» **AUFGABE**
Kannst du aus dem Forenthread über ölige Tropfen am Gehäuseglas den Abschnitt wörtlich wiedergeben, der mit „## SgtKlemmi (6.“ beginnt und bis einschließlich „Fenstern auch manchmal.“ reicht?

##### QUELLAUSZUG #####

# Wassertropfen(oil artige Flüssigkeit) am glas



## Mysticaltrix (5. April 2021)

Schönen guten tag, und zwar fällt mir seit paar Tagen auf das sich kleine wasser oder Ehrer oil artige Flüssigkeit am tempered Glas bildet. Ich bin langsam ratlos woher das kommen kann. Aio augenscheinlich überprüft kein läg keine undicht zu erkennen.

Zu meinen sys

Asus x570-e
Ryzen 7 3800xt
Corsair vengeance rgb pro 3600
Rtx 3070 aorus Master
Nzxt Kraken z63
Case: nzxt h710i
Nt: asus rog strix 650g

Das System ist gerade mal 10 Tage alt

Auf oil artic komme ich daher es läßt sich nicht mit warme Luft egal ob hauchen oder Fön entfernen bzw es kondensiert nicht. Und wenn man es wegwischen tut hinterlässt es fett artige Schlieren auf den Glas 

Zu meinen Klima
Es sind eigentlich immer 20 Grad und es wird 2x täglich 5 in gelüftet. Die Raum feuchte beträgt 40-50%

Falls es der falsche Bereich ist tut es mir leid habe kein passenden gefunden, oder ich war blind.


----------



## IICARUS (5. April 2021)

Kann dir nichts Konkretes dazu sagen, aber in der Kühlflüssigkeit befindet sich destilliertes Wasser, was mit Korrosionsschutz versetzt ist und das trocknet normalerweise.


----------



## Schori (5. April 2021)

Würde spontan sagen, dass es Öl aus einem Lüfter ist.
Schau dir die mal an, da müsste es ja dann Spuren geben.


----------



## Mysticaltrix (5. April 2021)

OK auf den 2ten Blick sieht man echt das es ein Lüfter ist. Hat man zuerst nicht gesehen, ist der erste von oben gesehen von den 120gern vorne

Muss auch gestehen ist das erste mal in meine 21bastel Jahren das ich sowas erlebe von einen Lüfter.

Lüfter ist jetzt ausgebaut und gegen ein neuen getauscht, andere habe ich auch kontroliert war aber nix in der art zu erkennen


----------



## R4Z0R1911 (6. April 2021)

Also hab ich auch, bei mir ist es, dass die Katze niest, und dann diese Flecken entstehen.


----------



## SgtKlemmi (6. April 2021)

Ich hätte jetzt direkt mal auf Insektenkot (vermtl. Fliegen) getippt.

Solche Flecken habe ich an den Fenstern auch manchmal.

Aber klare Seitenverglasung ist eh immer ätzend, was die Sauberkeit angeht....im Showroom von CaseKing sind sogar 10 000 Eurosysteme komplett dreckig...also meinem Empfinden nach.


----------

##### DATENABSCHNITT #####

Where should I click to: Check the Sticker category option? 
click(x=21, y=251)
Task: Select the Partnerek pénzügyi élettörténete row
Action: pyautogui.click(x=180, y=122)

#####

» **RICHTIGES ERGEBNIS**
## SgtKlemmi (6. April 2021)

Ich hätte jetzt direkt mal auf Insektenkot (vermtl. Fliegen) getippt.

Solche Flecken habe ich an den Fenstern auch manchmal.